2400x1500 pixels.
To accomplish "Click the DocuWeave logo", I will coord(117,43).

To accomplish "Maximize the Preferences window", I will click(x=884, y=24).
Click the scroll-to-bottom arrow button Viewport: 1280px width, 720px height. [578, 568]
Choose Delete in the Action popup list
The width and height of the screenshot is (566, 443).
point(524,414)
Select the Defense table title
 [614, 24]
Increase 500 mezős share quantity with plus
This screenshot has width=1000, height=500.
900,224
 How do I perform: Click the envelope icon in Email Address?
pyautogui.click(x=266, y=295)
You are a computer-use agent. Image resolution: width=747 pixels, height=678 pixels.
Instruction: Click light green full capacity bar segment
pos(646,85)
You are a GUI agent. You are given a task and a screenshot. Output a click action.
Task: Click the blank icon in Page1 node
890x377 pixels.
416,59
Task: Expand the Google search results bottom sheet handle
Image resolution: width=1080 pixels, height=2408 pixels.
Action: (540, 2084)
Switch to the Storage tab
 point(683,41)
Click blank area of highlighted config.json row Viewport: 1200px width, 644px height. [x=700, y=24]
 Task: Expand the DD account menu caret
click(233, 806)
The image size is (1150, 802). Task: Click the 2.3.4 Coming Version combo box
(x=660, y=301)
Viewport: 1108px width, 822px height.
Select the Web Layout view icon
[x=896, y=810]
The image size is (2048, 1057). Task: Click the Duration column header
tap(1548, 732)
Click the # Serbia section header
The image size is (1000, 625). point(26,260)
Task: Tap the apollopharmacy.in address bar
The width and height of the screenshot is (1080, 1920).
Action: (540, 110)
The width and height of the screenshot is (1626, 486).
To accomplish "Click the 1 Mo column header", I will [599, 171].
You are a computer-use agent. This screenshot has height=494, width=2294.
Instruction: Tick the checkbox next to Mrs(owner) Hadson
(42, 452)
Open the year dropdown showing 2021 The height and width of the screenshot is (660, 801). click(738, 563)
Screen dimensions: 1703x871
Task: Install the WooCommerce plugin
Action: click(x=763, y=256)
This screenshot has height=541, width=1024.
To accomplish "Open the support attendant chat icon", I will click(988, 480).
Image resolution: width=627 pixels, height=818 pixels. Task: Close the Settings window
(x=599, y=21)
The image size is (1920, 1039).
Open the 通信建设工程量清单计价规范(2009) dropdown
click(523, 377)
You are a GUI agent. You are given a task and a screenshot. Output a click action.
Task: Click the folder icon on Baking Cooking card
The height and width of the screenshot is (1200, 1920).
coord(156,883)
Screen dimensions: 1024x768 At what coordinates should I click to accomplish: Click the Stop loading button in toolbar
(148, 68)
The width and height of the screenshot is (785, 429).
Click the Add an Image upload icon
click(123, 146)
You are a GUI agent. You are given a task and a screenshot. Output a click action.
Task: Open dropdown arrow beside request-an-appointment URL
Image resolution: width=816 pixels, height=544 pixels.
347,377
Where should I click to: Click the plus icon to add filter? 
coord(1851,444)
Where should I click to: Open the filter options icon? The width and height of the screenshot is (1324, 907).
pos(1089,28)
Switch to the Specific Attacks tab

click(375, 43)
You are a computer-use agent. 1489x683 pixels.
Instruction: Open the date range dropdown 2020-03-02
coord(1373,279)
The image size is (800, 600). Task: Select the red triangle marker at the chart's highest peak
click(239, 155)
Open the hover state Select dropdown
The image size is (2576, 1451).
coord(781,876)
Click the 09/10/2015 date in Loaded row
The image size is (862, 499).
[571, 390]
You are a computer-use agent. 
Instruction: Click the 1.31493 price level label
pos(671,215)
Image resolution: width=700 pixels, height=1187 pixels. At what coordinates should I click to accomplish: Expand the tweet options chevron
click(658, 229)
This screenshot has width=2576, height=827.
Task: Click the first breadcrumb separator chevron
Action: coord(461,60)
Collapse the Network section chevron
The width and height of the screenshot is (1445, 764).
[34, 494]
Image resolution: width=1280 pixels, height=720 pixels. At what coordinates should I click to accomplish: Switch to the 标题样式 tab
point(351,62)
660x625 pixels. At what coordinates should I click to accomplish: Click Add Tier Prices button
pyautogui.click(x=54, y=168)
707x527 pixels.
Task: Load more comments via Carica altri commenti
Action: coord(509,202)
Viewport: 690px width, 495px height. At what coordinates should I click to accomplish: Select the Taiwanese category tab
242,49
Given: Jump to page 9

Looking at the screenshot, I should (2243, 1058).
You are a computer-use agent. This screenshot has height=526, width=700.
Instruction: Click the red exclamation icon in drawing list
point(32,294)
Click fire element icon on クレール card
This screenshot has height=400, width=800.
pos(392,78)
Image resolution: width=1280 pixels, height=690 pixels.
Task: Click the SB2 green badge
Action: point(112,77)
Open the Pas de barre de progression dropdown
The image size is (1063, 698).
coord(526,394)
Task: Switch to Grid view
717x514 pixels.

WORK TO COMPLETE:
Retype the listing above in full, exactly as it stands.

SOLUTION TO THE PROBLEM:
2400x1500 pixels.
To accomplish "Click the DocuWeave logo", I will coord(117,43).

To accomplish "Maximize the Preferences window", I will click(x=884, y=24).
Click the scroll-to-bottom arrow button Viewport: 1280px width, 720px height. [578, 568]
Choose Delete in the Action popup list
The width and height of the screenshot is (566, 443).
point(524,414)
Select the Defense table title
 [614, 24]
Increase 500 mezős share quantity with plus
This screenshot has width=1000, height=500.
900,224
 How do I perform: Click the envelope icon in Email Address?
pyautogui.click(x=266, y=295)
You are a computer-use agent. Image resolution: width=747 pixels, height=678 pixels.
Instruction: Click light green full capacity bar segment
pos(646,85)
You are a GUI agent. You are given a task and a screenshot. Output a click action.
Task: Click the blank icon in Page1 node
890x377 pixels.
416,59
Task: Expand the Google search results bottom sheet handle
Image resolution: width=1080 pixels, height=2408 pixels.
Action: (540, 2084)
Switch to the Storage tab
 point(683,41)
Click blank area of highlighted config.json row Viewport: 1200px width, 644px height. [x=700, y=24]
 Task: Expand the DD account menu caret
click(233, 806)
The image size is (1150, 802). Task: Click the 2.3.4 Coming Version combo box
(x=660, y=301)
Viewport: 1108px width, 822px height.
Select the Web Layout view icon
[x=896, y=810]
The image size is (2048, 1057). Task: Click the Duration column header
tap(1548, 732)
Click the # Serbia section header
The image size is (1000, 625). point(26,260)
Task: Tap the apollopharmacy.in address bar
The width and height of the screenshot is (1080, 1920).
Action: (540, 110)
The width and height of the screenshot is (1626, 486).
To accomplish "Click the 1 Mo column header", I will [599, 171].
You are a computer-use agent. This screenshot has height=494, width=2294.
Instruction: Tick the checkbox next to Mrs(owner) Hadson
(42, 452)
Open the year dropdown showing 2021 The height and width of the screenshot is (660, 801). click(738, 563)
Screen dimensions: 1703x871
Task: Install the WooCommerce plugin
Action: click(x=763, y=256)
This screenshot has height=541, width=1024.
To accomplish "Open the support attendant chat icon", I will click(988, 480).
Image resolution: width=627 pixels, height=818 pixels. Task: Close the Settings window
(x=599, y=21)
The image size is (1920, 1039).
Open the 通信建设工程量清单计价规范(2009) dropdown
click(523, 377)
You are a GUI agent. You are given a task and a screenshot. Output a click action.
Task: Click the folder icon on Baking Cooking card
The height and width of the screenshot is (1200, 1920).
coord(156,883)
Screen dimensions: 1024x768 At what coordinates should I click to accomplish: Click the Stop loading button in toolbar
(148, 68)
The width and height of the screenshot is (785, 429).
Click the Add an Image upload icon
click(123, 146)
You are a GUI agent. You are given a task and a screenshot. Output a click action.
Task: Open dropdown arrow beside request-an-appointment URL
Image resolution: width=816 pixels, height=544 pixels.
347,377
Where should I click to: Click the plus icon to add filter? 
coord(1851,444)
Where should I click to: Open the filter options icon? The width and height of the screenshot is (1324, 907).
pos(1089,28)
Switch to the Specific Attacks tab

click(375, 43)
You are a computer-use agent. 1489x683 pixels.
Instruction: Open the date range dropdown 2020-03-02
coord(1373,279)
The image size is (800, 600). Task: Select the red triangle marker at the chart's highest peak
click(239, 155)
Open the hover state Select dropdown
The image size is (2576, 1451).
coord(781,876)
Click the 09/10/2015 date in Loaded row
The image size is (862, 499).
[571, 390]
You are a computer-use agent. 
Instruction: Click the 1.31493 price level label
pos(671,215)
Image resolution: width=700 pixels, height=1187 pixels. At what coordinates should I click to accomplish: Expand the tweet options chevron
click(658, 229)
This screenshot has width=2576, height=827.
Task: Click the first breadcrumb separator chevron
Action: coord(461,60)
Collapse the Network section chevron
The width and height of the screenshot is (1445, 764).
[34, 494]
Image resolution: width=1280 pixels, height=720 pixels. At what coordinates should I click to accomplish: Switch to the 标题样式 tab
point(351,62)
660x625 pixels. At what coordinates should I click to accomplish: Click Add Tier Prices button
pyautogui.click(x=54, y=168)
707x527 pixels.
Task: Load more comments via Carica altri commenti
Action: coord(509,202)
Viewport: 690px width, 495px height. At what coordinates should I click to accomplish: Select the Taiwanese category tab
242,49
Given: Jump to page 9

Looking at the screenshot, I should (2243, 1058).
You are a computer-use agent. This screenshot has height=526, width=700.
Instruction: Click the red exclamation icon in drawing list
point(32,294)
Click fire element icon on クレール card
This screenshot has height=400, width=800.
pos(392,78)
Image resolution: width=1280 pixels, height=690 pixels.
Task: Click the SB2 green badge
Action: point(112,77)
Open the Pas de barre de progression dropdown
The image size is (1063, 698).
coord(526,394)
Task: Switch to Grid view
717x514 pixels.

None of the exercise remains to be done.